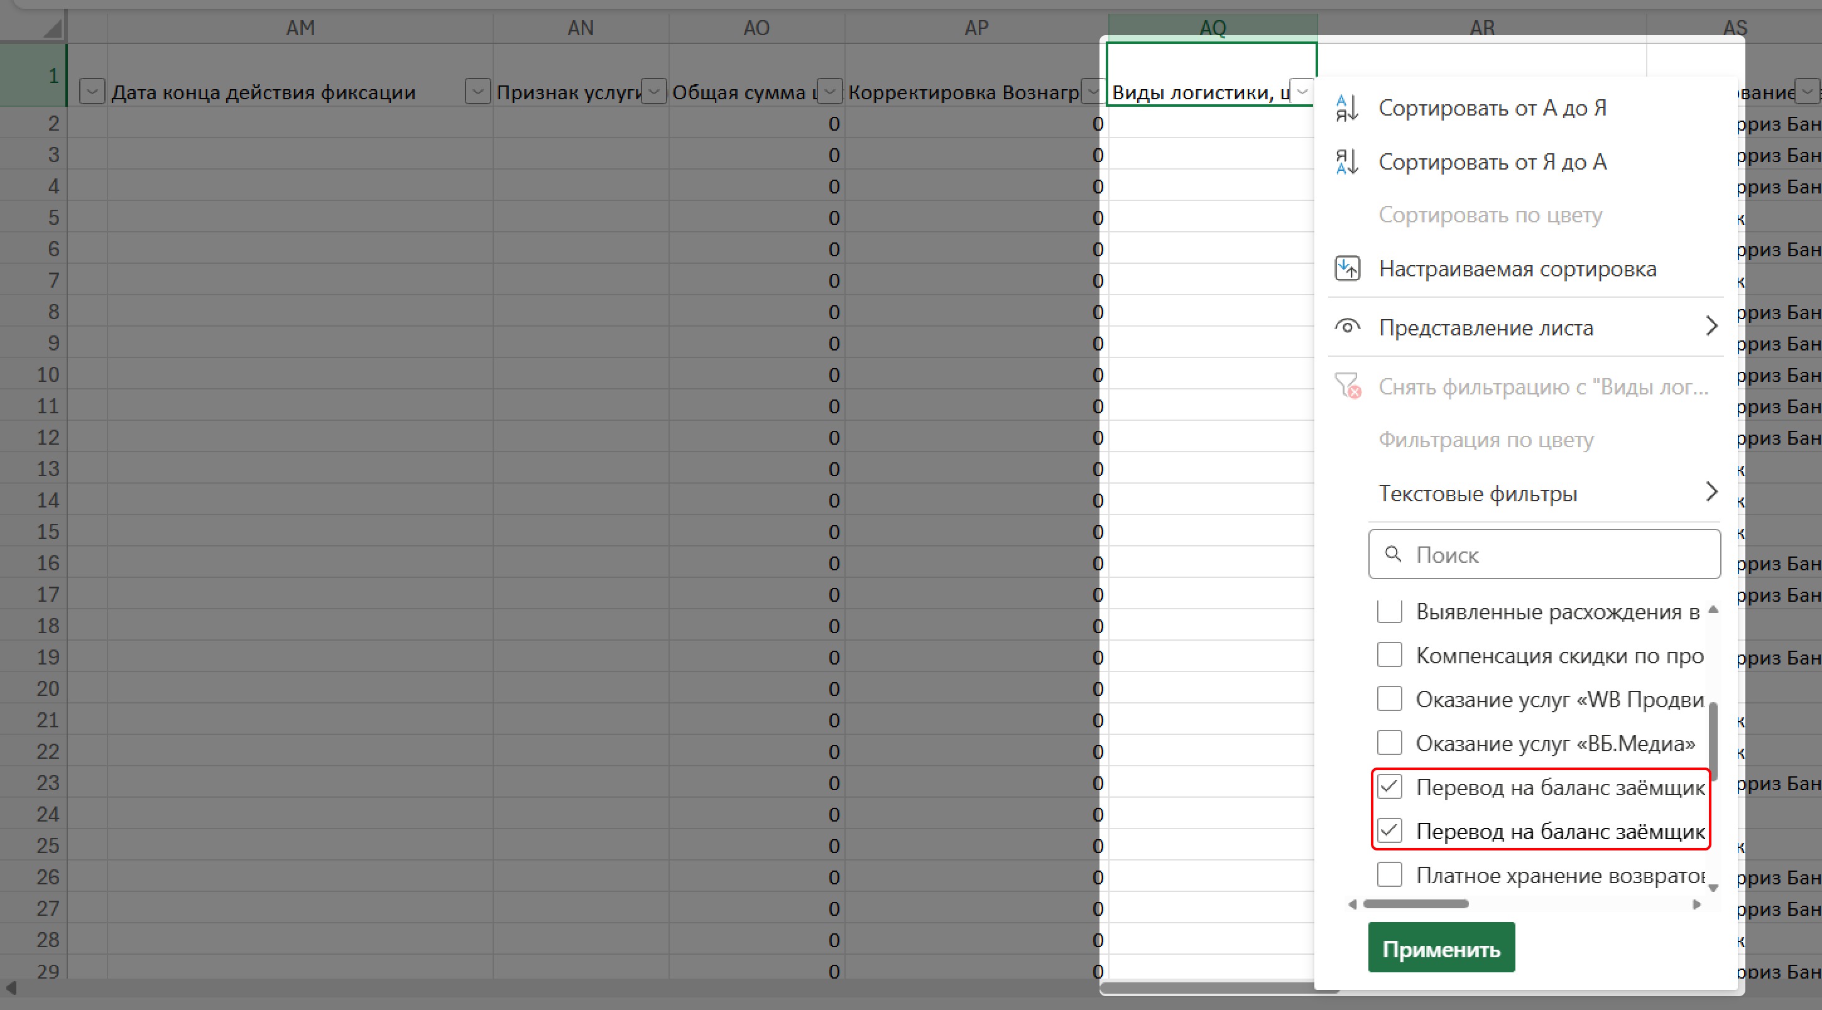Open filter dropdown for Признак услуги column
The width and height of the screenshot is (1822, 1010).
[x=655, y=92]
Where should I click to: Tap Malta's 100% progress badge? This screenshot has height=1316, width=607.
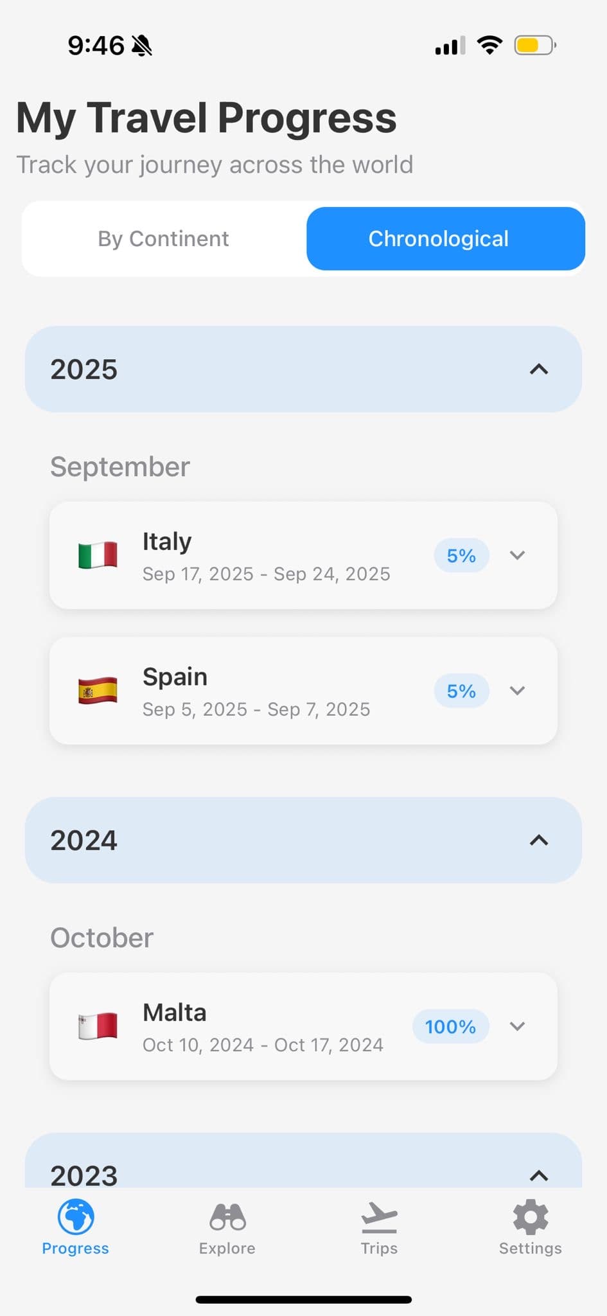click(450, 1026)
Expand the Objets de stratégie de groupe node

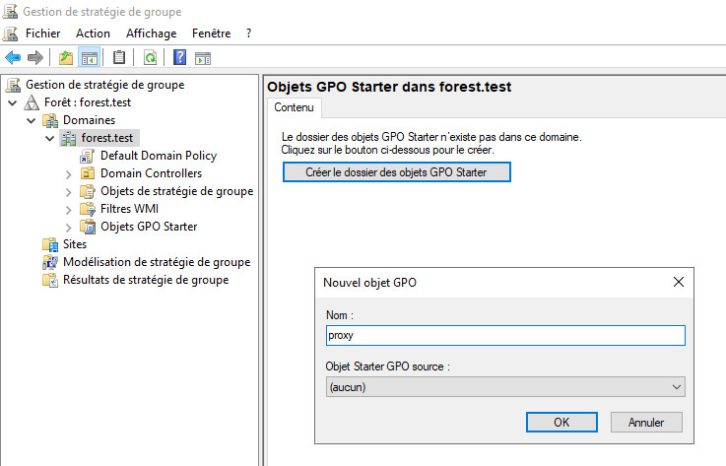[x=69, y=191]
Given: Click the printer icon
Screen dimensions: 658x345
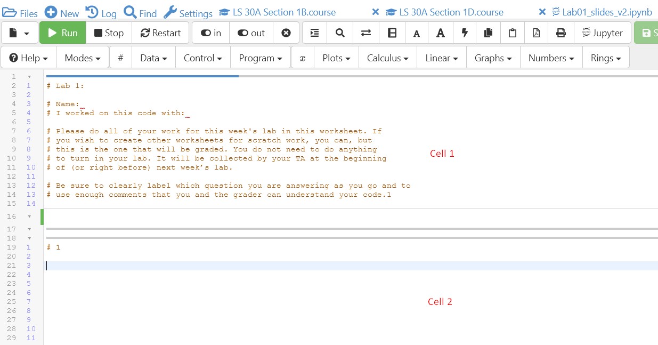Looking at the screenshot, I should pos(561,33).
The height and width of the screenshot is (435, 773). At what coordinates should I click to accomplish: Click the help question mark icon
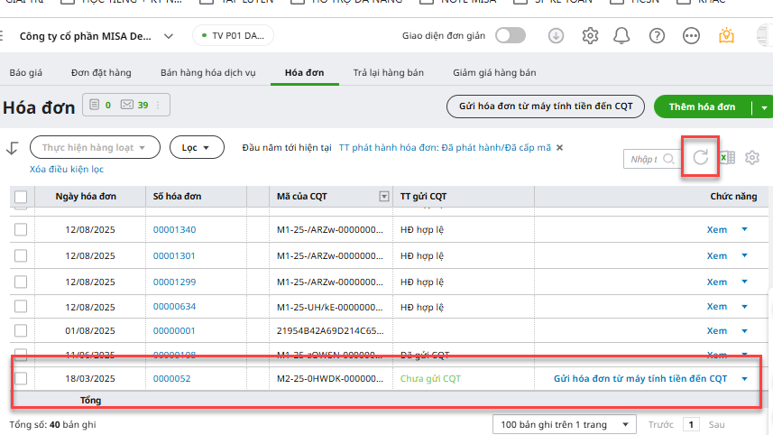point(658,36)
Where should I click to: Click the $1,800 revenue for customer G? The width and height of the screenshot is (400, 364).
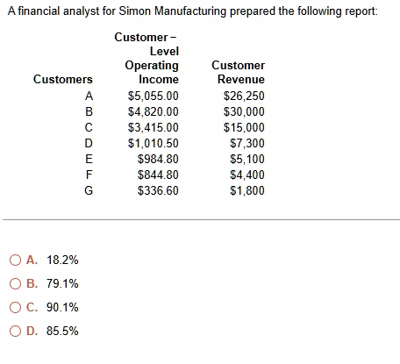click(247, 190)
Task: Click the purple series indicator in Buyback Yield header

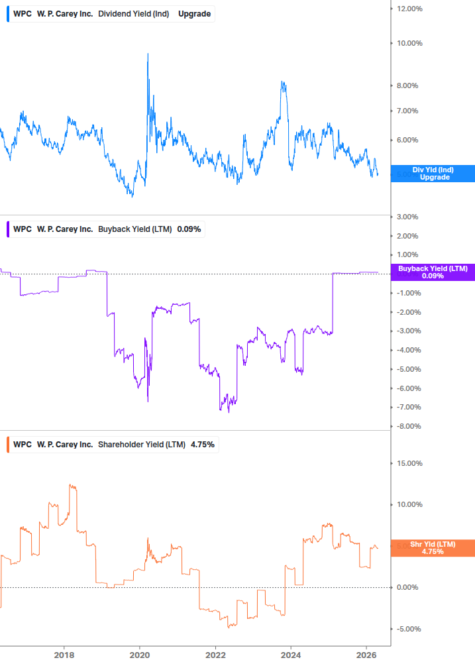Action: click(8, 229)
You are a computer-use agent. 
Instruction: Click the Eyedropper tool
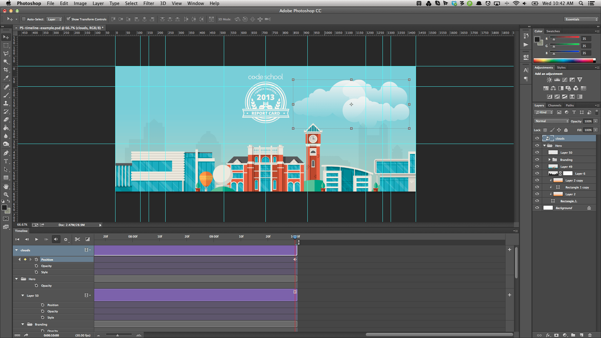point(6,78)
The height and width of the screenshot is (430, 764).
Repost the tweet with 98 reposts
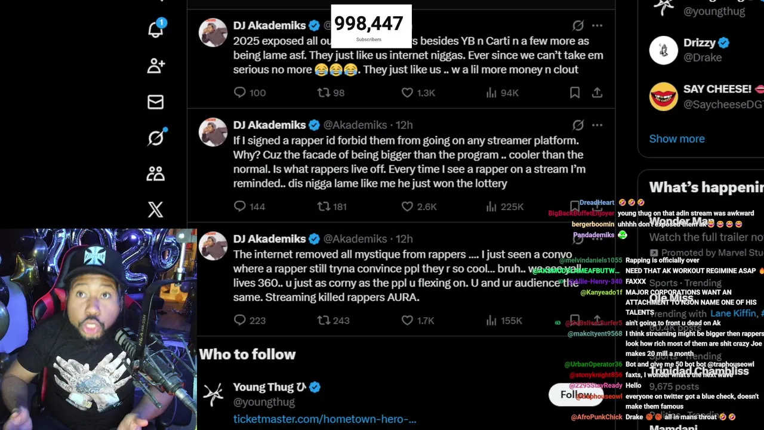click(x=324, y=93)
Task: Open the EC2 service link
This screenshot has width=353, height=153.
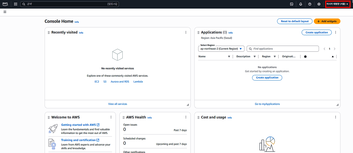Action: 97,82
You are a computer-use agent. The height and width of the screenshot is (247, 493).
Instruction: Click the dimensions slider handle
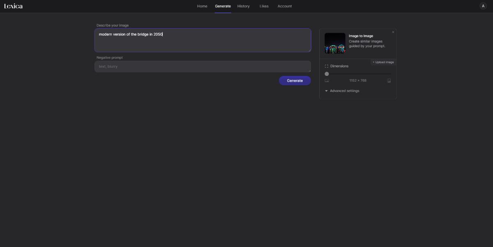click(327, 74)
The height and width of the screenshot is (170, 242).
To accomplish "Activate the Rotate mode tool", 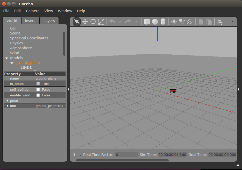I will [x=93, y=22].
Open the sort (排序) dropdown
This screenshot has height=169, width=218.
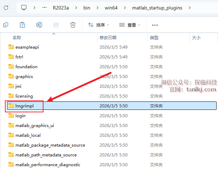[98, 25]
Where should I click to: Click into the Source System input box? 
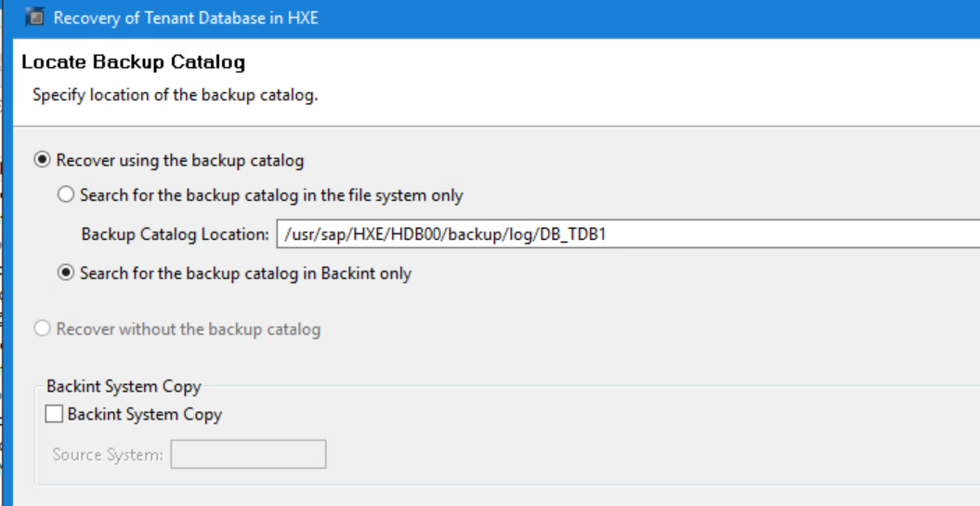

════

# Exercise:
Can you copy out the items above, word for word, from the line with "The height and width of the screenshot is (435, 773)." through the line with "point(658,36)", both included, leaving out the pictures?

# Answer to this problem:
The height and width of the screenshot is (435, 773). At what coordinates should I click to accomplish: Click the help question mark icon
point(658,36)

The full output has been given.